* Activity *
Scan the data below and copy each line where "computer" occurs.

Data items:
........

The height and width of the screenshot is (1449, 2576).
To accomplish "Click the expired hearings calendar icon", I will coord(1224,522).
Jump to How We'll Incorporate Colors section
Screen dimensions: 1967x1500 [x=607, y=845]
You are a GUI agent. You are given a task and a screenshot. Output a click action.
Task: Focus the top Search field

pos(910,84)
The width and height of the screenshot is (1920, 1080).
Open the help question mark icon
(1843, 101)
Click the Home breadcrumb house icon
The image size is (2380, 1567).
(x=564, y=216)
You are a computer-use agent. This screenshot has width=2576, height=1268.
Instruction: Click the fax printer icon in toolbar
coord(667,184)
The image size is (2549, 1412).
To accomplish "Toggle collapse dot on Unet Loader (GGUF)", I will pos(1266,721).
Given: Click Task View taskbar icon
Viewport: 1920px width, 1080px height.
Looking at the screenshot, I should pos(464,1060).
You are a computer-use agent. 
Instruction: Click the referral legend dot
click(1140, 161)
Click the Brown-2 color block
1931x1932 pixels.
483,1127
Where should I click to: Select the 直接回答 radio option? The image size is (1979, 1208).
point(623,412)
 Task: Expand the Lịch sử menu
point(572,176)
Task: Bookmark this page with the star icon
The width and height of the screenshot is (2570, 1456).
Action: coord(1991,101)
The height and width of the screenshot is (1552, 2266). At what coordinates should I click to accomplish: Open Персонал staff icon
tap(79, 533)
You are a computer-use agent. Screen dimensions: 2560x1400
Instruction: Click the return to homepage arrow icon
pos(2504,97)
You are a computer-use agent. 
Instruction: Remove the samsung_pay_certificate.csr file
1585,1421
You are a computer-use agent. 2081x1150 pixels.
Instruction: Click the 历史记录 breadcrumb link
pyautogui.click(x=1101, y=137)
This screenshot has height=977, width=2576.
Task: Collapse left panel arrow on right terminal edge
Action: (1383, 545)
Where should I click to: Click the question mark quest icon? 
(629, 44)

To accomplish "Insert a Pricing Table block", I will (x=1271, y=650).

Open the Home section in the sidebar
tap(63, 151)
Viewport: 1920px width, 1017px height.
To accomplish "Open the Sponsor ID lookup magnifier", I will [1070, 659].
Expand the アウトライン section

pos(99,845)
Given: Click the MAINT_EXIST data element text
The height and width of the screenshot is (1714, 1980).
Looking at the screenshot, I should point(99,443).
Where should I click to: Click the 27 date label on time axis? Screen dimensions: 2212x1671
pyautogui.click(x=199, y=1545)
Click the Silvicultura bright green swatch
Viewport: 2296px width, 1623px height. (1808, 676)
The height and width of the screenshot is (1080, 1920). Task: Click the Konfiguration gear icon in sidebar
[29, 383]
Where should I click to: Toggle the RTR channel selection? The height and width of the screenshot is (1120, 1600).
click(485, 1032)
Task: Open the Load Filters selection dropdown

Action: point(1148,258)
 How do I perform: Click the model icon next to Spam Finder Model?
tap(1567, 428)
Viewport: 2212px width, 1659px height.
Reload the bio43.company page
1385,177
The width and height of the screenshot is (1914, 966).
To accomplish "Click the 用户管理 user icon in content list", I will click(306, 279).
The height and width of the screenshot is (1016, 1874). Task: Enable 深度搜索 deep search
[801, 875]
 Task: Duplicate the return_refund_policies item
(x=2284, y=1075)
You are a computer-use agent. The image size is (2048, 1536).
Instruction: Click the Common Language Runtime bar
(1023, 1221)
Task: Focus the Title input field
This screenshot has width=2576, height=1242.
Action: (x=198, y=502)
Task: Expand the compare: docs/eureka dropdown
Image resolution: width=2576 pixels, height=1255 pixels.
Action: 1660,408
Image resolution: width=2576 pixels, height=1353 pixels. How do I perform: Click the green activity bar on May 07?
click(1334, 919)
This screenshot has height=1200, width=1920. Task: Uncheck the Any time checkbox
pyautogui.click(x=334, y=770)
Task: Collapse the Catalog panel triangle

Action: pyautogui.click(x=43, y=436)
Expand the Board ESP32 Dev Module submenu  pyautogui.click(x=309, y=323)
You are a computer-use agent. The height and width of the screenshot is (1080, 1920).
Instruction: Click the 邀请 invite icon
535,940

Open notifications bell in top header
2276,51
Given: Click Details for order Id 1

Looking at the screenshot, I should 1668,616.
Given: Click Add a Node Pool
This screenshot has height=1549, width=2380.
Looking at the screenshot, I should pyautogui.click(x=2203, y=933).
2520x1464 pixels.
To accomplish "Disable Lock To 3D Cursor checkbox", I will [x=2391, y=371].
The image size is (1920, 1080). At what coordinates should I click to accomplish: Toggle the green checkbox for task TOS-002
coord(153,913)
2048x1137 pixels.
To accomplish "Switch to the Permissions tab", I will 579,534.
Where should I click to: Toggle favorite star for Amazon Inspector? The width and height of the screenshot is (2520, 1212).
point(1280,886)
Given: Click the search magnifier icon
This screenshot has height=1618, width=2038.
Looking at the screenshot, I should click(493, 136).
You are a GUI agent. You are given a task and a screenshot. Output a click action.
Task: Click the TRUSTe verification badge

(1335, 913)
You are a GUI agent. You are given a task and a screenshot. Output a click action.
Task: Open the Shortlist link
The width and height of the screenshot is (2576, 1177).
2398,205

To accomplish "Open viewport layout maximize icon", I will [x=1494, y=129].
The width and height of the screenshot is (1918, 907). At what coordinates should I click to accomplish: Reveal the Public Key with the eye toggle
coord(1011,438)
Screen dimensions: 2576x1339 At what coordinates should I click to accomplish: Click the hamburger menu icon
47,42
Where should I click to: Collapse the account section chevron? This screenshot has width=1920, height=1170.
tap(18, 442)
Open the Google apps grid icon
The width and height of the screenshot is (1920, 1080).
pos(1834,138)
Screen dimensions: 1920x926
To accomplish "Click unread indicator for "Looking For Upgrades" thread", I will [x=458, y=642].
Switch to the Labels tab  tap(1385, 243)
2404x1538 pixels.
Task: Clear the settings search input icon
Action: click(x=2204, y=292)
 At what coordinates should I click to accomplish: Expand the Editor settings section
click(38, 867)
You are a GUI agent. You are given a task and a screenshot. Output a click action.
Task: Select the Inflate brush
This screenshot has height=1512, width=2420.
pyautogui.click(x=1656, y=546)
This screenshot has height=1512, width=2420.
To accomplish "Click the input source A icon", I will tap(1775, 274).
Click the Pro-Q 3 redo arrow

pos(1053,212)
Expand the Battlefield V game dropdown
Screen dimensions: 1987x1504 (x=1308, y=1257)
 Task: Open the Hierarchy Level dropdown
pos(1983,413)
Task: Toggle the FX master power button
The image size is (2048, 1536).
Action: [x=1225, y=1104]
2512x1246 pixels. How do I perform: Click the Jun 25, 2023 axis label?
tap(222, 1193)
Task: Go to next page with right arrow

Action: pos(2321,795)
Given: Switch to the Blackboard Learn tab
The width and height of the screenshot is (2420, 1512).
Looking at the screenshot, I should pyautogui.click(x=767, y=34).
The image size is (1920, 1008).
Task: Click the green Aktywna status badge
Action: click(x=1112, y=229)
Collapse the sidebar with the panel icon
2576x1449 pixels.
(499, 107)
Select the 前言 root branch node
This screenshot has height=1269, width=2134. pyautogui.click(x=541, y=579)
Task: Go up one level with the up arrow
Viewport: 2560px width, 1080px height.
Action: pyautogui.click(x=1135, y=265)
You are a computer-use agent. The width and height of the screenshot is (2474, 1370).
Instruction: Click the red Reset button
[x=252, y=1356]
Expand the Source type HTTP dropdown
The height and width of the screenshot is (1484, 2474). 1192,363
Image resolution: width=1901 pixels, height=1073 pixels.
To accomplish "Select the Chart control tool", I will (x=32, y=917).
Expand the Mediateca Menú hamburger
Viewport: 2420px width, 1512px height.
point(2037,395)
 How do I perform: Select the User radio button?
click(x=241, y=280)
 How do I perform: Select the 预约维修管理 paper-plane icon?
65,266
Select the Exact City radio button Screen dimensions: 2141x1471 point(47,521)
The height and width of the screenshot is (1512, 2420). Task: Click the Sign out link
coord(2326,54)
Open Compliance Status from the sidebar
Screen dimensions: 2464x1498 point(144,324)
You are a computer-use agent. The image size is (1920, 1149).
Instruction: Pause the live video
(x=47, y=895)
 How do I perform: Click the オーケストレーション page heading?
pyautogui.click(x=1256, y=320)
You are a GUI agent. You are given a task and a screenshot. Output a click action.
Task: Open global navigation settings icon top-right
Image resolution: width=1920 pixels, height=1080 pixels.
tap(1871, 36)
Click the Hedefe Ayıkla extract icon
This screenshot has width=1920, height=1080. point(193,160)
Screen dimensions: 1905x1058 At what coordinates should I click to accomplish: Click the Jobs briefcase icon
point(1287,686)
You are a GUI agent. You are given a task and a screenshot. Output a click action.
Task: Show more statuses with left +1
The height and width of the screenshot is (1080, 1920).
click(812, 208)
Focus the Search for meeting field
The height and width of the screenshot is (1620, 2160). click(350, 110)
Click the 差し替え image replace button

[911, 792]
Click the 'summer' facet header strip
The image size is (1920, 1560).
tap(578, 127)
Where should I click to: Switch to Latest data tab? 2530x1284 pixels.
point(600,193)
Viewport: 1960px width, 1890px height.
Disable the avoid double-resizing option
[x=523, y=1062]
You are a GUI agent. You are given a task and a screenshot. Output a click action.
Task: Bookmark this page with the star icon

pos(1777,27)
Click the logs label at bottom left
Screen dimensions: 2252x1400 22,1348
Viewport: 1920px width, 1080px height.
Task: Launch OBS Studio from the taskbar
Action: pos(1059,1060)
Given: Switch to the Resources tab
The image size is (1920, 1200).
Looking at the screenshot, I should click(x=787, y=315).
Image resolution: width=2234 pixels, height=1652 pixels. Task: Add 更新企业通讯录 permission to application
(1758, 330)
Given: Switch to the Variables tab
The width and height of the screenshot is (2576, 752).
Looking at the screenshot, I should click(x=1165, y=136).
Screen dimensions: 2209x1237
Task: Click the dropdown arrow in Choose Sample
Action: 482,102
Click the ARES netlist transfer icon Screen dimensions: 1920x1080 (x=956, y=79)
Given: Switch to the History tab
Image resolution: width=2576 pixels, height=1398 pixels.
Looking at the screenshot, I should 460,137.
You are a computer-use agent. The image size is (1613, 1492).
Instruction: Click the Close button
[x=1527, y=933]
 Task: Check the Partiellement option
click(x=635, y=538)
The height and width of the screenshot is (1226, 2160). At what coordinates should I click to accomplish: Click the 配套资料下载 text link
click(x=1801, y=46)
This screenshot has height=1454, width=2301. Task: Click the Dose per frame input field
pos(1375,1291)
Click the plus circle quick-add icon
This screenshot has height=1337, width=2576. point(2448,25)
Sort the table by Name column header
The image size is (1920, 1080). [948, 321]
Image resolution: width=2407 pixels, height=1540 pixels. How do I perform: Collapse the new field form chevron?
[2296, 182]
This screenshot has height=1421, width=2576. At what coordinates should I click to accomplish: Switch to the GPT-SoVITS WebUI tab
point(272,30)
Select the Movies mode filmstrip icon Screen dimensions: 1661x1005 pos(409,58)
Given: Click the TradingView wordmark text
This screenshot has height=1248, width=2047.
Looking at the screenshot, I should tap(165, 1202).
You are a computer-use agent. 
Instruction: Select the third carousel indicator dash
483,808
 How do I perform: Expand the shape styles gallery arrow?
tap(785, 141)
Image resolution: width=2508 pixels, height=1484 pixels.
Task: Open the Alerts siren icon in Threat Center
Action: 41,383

........

* Output *
You are a computer-use agent. This screenshot has width=2576, height=1268.
You are a computer-use agent. 
You are a computer-use agent. Screen dimensions: 2560x1400
You are a computer-use agent. 
You are a computer-use agent. 2081x1150 pixels.
You are a computer-use agent. The image size is (2048, 1536).
You are a computer-use agent. The height and width of the screenshot is (1080, 1920).
You are a computer-use agent. The width and height of the screenshot is (2474, 1370).
You are a computer-use agent. The image size is (1920, 1149).
You are a computer-use agent. The image size is (1613, 1492).
You are a computer-use agent. 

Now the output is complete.